[Python-Dev] Micro-benchmarks for PEP 580 (original) (raw)

Nick Coghlan ncoghlan at gmail.com
Wed Jul 11 08:56:57 EDT 2018


On 11 July 2018 at 18:50, Victor Stinner <vstinner at redhat.com> wrote:

I'm skeptical about "50% gain": I want to see a working implementation and reproduce benchmarks myself to believe that :-) As you wrote, the cost of function costs is unlikely the bottleneck of application.

Sorry, I didn't read all these PEPs about function calls, but IMHO a minor speedup on micro benchmarks must not drive a PEP. If someone wants to work on CPython performance, I would suggest to think bigger and target 2x speedup on applications. To get to this point, the bottleneck is the C API and so we have to fix our C API first.

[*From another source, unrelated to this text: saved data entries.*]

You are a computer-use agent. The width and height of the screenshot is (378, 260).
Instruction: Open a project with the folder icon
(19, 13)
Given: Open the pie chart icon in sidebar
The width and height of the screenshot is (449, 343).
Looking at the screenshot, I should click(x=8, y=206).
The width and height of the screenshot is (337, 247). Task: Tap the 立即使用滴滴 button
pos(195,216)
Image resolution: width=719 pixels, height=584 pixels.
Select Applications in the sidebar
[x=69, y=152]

Folks, I'd advise against focusing too heavily on CPython performance when reviewing PEP 580, as PEP 580 is not primarily about CPython performance. The key optimisations it enables have already been implemented in the form of FASTCALL, so nothing it does is going to make CPython faster.

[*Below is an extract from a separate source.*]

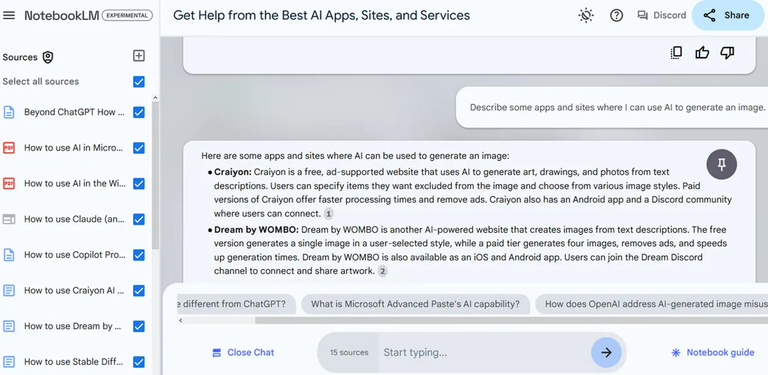Uncheck the Beyond ChatGPT source checkbox
The width and height of the screenshot is (768, 375).
[x=139, y=112]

Instead, we're being approached in our role as the central standards management group for the Python ecosystem, similar to the way we were involved in the establishment of PEP 3118 as the conventional mechanism for zero-copy data sharing. While Stefan Krah eventually brought memoryview up to speed as a first class PEP 3118 buffer exporter and consumer, adding the memoryview builtin wasn't the point of that PEP - the point of the PEP was to let libraries like NumPy and PIL share the same backing memory across different Python objects without needing to know about each other directly.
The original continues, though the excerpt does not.